◆ INSTRUCTIONS TO FOLLOW ◆
The lines to copy from the data below are those that hold the string "computer".

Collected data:
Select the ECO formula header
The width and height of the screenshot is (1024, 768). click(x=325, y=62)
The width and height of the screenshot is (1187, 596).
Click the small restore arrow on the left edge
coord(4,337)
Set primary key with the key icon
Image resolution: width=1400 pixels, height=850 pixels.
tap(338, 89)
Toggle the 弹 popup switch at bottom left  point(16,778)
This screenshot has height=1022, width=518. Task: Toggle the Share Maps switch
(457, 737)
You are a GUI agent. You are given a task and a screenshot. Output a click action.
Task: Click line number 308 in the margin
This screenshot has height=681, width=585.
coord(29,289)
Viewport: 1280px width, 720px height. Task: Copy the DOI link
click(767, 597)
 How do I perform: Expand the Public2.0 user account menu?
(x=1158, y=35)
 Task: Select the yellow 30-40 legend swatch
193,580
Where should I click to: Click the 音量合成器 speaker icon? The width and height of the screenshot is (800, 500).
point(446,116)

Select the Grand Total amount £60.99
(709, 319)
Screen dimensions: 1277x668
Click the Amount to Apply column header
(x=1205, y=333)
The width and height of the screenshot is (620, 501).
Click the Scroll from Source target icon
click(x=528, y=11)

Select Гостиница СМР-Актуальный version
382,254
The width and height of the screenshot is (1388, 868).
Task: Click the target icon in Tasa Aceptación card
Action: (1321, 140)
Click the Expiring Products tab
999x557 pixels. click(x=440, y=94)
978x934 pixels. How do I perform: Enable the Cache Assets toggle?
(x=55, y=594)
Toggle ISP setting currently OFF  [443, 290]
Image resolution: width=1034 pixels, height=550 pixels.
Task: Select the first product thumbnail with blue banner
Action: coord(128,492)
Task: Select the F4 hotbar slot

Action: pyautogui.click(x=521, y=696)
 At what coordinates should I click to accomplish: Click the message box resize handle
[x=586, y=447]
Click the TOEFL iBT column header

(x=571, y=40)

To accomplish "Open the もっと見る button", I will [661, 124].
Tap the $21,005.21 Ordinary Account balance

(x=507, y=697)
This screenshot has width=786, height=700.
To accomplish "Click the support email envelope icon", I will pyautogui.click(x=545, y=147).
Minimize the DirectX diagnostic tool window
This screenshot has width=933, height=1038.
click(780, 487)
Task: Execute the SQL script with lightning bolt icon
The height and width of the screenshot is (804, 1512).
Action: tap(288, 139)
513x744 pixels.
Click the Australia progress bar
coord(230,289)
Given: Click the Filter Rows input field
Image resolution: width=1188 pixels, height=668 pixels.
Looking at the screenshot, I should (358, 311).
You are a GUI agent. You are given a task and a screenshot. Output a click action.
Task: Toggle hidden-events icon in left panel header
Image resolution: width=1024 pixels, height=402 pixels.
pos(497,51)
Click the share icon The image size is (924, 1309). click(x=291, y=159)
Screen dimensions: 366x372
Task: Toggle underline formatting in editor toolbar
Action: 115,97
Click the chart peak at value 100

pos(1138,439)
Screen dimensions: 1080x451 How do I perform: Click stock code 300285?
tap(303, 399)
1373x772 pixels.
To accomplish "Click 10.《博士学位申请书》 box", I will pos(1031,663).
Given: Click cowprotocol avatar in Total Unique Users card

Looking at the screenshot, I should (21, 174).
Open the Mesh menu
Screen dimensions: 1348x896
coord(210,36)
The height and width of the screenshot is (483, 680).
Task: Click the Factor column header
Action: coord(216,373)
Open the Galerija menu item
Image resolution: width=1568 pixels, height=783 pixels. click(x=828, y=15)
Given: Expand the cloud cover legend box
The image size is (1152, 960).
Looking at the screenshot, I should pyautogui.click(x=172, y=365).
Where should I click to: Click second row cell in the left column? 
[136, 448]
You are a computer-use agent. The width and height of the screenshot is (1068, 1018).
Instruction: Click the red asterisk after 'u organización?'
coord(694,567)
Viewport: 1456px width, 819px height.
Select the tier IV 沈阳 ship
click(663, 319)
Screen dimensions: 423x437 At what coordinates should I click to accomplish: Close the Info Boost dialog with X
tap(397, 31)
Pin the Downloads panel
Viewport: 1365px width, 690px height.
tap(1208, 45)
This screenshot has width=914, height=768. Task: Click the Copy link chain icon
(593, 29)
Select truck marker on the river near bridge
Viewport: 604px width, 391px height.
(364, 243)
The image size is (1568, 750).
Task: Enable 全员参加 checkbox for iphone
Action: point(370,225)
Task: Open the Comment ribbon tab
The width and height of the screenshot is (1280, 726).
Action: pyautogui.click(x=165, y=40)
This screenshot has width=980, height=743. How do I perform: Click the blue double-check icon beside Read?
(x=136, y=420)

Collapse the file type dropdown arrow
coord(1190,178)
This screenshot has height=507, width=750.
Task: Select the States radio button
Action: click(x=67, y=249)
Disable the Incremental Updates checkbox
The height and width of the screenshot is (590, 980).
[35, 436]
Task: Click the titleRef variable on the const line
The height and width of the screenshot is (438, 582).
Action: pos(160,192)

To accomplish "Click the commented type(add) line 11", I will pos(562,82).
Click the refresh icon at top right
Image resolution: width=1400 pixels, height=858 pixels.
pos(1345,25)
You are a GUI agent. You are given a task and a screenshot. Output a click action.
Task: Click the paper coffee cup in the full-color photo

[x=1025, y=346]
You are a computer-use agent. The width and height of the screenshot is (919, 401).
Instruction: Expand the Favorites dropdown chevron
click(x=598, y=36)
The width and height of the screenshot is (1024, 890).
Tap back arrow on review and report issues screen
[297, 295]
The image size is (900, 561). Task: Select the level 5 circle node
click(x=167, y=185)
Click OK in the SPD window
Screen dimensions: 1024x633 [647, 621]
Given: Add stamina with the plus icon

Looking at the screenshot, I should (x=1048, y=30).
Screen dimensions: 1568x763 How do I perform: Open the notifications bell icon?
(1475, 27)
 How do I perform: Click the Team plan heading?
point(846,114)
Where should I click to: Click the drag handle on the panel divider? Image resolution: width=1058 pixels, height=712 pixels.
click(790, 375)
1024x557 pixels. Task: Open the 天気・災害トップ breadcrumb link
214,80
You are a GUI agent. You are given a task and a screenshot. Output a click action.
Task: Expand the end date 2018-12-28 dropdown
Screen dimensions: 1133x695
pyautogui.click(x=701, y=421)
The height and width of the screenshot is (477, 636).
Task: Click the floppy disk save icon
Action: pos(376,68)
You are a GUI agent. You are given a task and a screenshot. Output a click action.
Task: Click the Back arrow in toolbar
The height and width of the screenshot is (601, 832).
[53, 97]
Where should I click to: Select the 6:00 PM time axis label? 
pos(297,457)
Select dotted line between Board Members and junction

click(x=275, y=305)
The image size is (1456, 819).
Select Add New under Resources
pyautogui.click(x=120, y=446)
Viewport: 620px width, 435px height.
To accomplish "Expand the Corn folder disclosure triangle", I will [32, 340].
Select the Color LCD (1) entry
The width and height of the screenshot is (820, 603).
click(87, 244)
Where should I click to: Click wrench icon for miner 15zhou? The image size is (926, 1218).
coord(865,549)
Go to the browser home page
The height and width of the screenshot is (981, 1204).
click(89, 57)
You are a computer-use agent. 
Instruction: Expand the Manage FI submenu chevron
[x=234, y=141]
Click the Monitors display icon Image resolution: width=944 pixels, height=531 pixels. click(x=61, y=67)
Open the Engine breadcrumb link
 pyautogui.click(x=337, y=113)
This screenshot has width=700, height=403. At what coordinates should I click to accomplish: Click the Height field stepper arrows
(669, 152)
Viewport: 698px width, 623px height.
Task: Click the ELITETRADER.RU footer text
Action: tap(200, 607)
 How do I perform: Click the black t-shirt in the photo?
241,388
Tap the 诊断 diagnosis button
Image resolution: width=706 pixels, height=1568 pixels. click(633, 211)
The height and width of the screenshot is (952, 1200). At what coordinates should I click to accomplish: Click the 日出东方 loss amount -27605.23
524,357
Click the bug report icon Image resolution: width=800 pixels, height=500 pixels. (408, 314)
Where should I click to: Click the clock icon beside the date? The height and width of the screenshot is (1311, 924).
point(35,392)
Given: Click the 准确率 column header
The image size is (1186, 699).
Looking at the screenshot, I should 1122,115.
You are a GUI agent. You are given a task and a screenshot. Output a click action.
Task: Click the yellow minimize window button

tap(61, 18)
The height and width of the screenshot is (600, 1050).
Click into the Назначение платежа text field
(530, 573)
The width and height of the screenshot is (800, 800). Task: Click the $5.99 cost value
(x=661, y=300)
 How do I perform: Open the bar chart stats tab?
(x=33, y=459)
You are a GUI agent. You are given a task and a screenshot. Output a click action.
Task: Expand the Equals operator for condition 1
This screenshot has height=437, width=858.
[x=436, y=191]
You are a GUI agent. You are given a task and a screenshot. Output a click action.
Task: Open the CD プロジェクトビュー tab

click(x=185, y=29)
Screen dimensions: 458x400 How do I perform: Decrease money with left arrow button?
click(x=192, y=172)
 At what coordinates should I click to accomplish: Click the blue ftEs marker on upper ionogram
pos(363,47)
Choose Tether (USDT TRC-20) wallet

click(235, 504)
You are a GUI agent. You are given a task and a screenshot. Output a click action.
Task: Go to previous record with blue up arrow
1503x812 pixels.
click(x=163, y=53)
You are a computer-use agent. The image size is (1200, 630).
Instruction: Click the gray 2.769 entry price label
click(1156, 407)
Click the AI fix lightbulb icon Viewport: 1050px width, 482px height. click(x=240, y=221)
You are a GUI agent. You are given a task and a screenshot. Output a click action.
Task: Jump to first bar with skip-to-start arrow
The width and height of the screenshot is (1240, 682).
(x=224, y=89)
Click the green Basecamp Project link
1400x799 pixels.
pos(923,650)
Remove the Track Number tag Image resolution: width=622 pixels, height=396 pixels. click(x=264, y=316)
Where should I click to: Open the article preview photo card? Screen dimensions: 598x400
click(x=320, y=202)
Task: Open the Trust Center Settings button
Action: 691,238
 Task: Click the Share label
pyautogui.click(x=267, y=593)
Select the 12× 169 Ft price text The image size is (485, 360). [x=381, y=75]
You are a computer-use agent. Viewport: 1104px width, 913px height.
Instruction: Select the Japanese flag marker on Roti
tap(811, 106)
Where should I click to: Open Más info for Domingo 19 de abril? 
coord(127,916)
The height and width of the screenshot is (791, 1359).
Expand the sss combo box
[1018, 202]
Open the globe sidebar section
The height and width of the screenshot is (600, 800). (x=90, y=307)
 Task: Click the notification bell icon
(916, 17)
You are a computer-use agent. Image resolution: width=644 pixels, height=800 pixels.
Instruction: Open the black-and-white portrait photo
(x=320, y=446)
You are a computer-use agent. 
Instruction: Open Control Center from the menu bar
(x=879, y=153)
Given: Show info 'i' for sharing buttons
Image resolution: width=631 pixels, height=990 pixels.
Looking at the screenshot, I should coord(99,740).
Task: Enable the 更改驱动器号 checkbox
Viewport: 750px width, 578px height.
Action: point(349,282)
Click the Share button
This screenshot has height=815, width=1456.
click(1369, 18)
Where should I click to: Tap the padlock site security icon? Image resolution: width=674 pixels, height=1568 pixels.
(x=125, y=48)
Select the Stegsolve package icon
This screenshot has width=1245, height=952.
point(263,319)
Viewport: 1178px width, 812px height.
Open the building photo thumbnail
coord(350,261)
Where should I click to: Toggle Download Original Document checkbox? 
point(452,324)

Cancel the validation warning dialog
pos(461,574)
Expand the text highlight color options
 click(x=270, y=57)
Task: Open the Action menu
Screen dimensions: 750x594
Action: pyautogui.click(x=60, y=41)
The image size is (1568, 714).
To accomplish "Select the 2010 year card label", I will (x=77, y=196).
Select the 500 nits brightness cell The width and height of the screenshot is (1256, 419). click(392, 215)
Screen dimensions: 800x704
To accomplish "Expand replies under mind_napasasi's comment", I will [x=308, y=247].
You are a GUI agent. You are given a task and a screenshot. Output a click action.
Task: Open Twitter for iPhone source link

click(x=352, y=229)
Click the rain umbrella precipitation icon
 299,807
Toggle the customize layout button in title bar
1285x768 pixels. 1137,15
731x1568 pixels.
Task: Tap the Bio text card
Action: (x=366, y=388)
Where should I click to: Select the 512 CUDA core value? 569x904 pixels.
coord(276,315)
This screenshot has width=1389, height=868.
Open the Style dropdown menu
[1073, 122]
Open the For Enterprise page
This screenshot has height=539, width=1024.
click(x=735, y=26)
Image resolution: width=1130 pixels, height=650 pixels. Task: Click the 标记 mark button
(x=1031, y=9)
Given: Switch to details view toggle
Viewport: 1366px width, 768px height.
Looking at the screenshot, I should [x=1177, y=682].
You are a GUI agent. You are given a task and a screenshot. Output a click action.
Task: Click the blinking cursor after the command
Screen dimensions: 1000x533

◆ RESPONSE TO THIS TASK ◆
You are a computer-use agent. The width and height of the screenshot is (1068, 1018).
You are a computer-use agent. The width and height of the screenshot is (919, 401).
You are a computer-use agent. 
You are a computer-use agent. The image size is (1200, 630).
You are a computer-use agent. Viewport: 1104px width, 913px height.
You are a computer-use agent. Image resolution: width=644 pixels, height=800 pixels.
You are a computer-use agent. 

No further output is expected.